** start **
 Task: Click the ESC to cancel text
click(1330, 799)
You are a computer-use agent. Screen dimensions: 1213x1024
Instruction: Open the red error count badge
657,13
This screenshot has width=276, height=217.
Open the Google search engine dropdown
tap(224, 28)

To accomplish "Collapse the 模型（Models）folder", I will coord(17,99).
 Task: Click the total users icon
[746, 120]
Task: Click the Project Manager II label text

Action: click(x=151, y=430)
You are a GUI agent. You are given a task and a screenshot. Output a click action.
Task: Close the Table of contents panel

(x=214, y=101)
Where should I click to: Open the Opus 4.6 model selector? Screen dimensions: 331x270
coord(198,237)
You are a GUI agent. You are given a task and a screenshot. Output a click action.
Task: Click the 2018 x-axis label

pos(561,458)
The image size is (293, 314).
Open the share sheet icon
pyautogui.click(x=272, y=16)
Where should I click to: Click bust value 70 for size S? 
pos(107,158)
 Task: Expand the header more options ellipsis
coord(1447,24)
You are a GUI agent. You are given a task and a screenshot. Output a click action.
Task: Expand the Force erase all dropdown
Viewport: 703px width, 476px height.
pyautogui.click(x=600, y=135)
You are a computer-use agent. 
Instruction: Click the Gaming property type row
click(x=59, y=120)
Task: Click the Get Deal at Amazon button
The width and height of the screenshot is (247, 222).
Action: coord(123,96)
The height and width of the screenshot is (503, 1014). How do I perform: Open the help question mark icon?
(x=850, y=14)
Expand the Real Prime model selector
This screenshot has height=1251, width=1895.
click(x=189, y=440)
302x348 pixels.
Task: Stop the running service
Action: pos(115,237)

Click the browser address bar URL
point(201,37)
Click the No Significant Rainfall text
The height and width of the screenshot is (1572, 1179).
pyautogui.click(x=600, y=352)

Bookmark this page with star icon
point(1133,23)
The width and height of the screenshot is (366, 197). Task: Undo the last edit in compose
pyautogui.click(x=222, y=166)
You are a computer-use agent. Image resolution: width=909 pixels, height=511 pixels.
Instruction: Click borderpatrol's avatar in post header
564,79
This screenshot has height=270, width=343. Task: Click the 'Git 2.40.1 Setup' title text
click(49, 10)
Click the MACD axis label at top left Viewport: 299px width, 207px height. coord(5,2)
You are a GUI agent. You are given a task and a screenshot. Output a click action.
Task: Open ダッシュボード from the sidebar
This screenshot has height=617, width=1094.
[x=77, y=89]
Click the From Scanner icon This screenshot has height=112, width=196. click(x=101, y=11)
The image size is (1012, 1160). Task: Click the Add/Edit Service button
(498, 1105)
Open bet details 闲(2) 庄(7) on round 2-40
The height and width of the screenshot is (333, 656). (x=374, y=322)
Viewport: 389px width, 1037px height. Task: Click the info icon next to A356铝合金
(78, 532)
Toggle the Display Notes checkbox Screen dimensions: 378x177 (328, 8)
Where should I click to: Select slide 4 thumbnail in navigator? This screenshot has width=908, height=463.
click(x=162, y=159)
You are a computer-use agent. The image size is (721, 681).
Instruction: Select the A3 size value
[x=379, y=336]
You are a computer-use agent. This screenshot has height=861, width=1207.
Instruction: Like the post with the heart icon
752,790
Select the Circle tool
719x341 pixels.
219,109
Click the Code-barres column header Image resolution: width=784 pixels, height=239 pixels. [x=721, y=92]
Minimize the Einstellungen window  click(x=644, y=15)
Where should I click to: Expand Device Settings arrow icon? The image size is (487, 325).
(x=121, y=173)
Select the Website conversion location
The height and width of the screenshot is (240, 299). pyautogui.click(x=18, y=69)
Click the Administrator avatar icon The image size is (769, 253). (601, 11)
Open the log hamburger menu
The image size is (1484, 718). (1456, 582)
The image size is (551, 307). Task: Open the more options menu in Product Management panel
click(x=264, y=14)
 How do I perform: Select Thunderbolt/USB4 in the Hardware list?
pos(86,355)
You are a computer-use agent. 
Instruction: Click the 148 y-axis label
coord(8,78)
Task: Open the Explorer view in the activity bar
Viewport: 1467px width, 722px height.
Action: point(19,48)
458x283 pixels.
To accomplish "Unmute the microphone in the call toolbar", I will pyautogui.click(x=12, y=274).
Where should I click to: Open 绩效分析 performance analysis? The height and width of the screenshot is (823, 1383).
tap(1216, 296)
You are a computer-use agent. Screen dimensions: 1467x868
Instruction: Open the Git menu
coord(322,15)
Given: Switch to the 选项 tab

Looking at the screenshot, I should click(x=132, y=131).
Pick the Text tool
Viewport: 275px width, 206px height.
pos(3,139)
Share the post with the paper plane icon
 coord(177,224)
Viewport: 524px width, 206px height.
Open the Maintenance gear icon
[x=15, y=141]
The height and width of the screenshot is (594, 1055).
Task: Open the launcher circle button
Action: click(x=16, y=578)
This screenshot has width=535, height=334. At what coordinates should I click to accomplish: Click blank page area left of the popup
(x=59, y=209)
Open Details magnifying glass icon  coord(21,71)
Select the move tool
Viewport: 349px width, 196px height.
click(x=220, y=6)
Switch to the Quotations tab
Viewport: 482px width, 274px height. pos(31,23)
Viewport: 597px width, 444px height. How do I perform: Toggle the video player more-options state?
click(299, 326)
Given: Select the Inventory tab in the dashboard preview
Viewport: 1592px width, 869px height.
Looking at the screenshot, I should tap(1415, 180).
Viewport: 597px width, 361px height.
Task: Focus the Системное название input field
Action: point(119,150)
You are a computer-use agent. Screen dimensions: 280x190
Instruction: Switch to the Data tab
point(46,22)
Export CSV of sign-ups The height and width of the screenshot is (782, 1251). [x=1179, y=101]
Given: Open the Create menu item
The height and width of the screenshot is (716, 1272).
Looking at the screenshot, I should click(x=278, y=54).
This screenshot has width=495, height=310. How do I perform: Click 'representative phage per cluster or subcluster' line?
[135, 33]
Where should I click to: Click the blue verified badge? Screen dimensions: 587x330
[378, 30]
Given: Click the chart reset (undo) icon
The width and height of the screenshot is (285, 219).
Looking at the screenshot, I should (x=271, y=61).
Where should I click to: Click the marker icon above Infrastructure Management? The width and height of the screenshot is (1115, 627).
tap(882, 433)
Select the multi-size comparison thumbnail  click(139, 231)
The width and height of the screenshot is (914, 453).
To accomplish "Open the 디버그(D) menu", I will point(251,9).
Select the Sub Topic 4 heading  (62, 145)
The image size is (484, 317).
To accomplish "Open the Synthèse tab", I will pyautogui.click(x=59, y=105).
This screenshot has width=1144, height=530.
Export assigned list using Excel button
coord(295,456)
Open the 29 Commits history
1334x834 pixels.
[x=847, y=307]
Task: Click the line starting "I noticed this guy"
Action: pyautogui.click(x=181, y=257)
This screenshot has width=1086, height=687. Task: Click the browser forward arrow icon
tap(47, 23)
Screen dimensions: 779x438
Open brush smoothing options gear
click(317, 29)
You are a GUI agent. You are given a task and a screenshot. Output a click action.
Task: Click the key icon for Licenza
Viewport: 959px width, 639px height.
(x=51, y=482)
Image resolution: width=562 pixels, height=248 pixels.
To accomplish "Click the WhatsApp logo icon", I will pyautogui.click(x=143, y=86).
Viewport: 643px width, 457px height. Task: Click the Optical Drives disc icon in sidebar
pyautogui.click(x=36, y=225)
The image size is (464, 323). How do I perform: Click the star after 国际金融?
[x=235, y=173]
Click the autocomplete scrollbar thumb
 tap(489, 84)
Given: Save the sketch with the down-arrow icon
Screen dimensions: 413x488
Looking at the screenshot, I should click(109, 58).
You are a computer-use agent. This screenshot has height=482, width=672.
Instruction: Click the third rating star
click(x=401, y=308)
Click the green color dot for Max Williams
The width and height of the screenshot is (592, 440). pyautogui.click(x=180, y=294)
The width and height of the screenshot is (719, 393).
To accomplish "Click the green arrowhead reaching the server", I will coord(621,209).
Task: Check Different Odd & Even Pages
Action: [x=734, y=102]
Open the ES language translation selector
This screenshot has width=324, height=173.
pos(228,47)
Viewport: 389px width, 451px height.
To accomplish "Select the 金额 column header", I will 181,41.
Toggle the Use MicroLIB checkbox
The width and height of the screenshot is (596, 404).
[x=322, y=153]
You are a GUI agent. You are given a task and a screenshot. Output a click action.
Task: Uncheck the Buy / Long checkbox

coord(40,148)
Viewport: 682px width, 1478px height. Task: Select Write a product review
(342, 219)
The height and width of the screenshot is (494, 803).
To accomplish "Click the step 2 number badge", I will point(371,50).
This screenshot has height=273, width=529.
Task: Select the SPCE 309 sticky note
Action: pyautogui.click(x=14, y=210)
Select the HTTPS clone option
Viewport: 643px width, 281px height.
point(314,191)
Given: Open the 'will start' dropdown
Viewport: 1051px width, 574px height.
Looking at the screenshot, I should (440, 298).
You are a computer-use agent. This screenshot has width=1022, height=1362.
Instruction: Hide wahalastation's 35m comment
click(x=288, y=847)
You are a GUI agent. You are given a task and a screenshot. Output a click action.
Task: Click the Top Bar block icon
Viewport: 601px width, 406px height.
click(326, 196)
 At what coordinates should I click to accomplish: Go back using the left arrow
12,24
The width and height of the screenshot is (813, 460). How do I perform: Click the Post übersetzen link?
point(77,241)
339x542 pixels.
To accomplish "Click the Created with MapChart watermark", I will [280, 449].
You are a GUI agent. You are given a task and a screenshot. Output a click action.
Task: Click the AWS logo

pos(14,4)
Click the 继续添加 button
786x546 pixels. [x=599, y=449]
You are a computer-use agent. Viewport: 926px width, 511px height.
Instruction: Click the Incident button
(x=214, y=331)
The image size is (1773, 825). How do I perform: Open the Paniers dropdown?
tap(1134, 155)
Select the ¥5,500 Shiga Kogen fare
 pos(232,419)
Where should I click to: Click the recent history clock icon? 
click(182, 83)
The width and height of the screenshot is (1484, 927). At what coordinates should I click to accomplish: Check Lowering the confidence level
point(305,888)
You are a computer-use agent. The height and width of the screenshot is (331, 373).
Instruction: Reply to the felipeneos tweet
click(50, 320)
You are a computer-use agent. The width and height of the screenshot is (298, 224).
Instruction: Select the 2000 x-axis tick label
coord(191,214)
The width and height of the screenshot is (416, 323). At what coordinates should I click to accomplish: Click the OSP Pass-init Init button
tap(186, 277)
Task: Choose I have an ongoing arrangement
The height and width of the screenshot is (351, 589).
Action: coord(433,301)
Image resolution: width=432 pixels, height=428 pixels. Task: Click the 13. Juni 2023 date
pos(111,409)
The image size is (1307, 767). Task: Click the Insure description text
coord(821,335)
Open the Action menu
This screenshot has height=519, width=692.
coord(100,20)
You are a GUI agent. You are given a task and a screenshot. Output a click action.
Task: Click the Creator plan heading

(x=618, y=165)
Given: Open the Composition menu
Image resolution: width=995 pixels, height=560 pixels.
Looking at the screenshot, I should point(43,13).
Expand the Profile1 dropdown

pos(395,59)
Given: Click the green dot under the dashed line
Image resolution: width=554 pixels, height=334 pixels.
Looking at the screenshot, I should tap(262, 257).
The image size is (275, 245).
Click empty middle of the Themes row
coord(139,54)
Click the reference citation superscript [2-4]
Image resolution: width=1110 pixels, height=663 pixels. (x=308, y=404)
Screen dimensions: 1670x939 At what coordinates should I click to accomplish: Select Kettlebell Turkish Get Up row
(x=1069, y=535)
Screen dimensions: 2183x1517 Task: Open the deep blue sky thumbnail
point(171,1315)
** end **
■ **WHAT YOU NEED TO DO**:
Quote the listing above exactly, beginning at the line that contains "This screenshot has height=270, width=343." and stopping after the line that contains "Click the From".

■ **SOLVED EXERCISE**:
This screenshot has height=270, width=343. Task: Click the 'Git 2.40.1 Setup' title text
click(49, 10)
Click the MACD axis label at top left Viewport: 299px width, 207px height. coord(5,2)
You are a GUI agent. You are given a task and a screenshot. Output a click action.
Task: Open ダッシュボード from the sidebar
This screenshot has height=617, width=1094.
[x=77, y=89]
Click the From Scanner icon This screenshot has height=112, width=196. click(x=101, y=11)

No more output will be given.